[Passage for review Boundary: Start]

Compute the diameter of a solid shaft:
Compute the diameter of a solid shaft transmitting 150 kW at 25 rpm, if the maximum shear stress in the shaft is not to exceed 70 MPa. Compare it with the shaft delivering similar power at 25000 rpm.
Solution
Power transmitted, P = 150 kW = 150 × 10^{3} W
Number of revolutions, N = 25 rpm
Since, 1 Pa = 1 N/m^{2} and 1 Mega Pascal = 10^{6} N/m^{2 }= 1 N/mm^{2}
Then, maximum shear stress, τ_{m} = 70 MPa = 70 N/mm^{2}
Let T be the torque transmitted in N m.
P = 2πNT /60
150 ×10^{3} = (2π × 25/60 ) × T
T = 57.28 × 10^{3} N m
T = 57.28 × 10^{6} N mm
T/ J= τ_{m} /(d/2)
d = 160.9 mm
If N = 25000 rpm, then P = 2πNT /60
150 ×10^{3} = (2π × 25000 × T )/60
T = 57.28 N m = 57.28 ×10^{3 }N mm
T/ J= τ_{m}/(d/2)
57.28 × 10^{3} / (π/32) d ^{4} = 70/(d/2)
d = 16.09 mm
It is seen from this example that the size of the shaft is decreased very much if the power is transmitted at high speed. That is the cause for the modern tendency to utilize high speed machines, those results in considerable saving in the material cost.

[Passage for review Boundary: End]
[Available data Boundary: Start]

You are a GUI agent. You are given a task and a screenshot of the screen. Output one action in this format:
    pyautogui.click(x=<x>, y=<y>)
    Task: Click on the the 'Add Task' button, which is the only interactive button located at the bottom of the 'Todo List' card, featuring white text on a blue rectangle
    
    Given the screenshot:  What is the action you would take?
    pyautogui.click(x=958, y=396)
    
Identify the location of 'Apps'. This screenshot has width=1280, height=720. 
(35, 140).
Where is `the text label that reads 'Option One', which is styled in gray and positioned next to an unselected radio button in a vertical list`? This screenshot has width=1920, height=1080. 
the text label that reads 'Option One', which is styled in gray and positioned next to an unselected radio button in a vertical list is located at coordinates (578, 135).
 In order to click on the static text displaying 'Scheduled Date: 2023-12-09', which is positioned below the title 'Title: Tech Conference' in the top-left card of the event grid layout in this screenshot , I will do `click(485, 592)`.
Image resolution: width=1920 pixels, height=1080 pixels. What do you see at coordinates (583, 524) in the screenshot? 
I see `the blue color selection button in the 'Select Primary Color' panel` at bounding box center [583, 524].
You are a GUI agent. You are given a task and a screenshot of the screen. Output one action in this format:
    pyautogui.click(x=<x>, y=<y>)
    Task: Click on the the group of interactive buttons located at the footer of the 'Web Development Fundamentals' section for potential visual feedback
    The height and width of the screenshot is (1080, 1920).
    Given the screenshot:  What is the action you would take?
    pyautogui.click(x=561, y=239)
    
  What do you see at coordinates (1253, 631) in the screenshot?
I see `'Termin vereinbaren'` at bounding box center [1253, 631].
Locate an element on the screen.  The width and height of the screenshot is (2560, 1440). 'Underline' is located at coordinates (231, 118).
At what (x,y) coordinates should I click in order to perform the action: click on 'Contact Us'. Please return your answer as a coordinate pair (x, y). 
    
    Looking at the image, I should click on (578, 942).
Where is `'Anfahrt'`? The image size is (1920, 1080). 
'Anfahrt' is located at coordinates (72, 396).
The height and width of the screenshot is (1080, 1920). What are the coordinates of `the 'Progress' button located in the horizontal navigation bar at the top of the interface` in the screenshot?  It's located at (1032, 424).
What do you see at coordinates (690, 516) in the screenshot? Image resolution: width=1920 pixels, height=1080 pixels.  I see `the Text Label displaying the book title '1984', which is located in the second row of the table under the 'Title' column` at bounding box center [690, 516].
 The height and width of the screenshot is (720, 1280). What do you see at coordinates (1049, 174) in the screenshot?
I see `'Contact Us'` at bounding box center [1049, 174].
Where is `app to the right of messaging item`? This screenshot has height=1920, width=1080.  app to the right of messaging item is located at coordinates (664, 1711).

[Available data Boundary: End]

**Explore the material**
(A) In the worked example on shaft diameter, what shaft diameter is obtained for transmission at 25 rpm?
(B) Give again, word for word, the part of the worked example on shaft diameter starting with "d = 160.9 mm" and going on through "the material cost.".

**Solutions per task**
(A) 160.9 mm

(B)
d = 160.9 mm
If N = 25000 rpm, then P = 2πNT /60
150 ×10^{3} = (2π × 25000 × T )/60
T = 57.28 N m = 57.28 ×10^{3 }N mm
T/ J= τ_{m}/(d/2)
57.28 × 10^{3} / (π/32) d ^{4} = 70/(d/2)
d = 16.09 mm
It is seen from this example that the size of the shaft is decreased very much if the power is transmitted at high speed. That is the cause for the modern tendency to utilize high speed machines, those results in considerable saving in the material cost.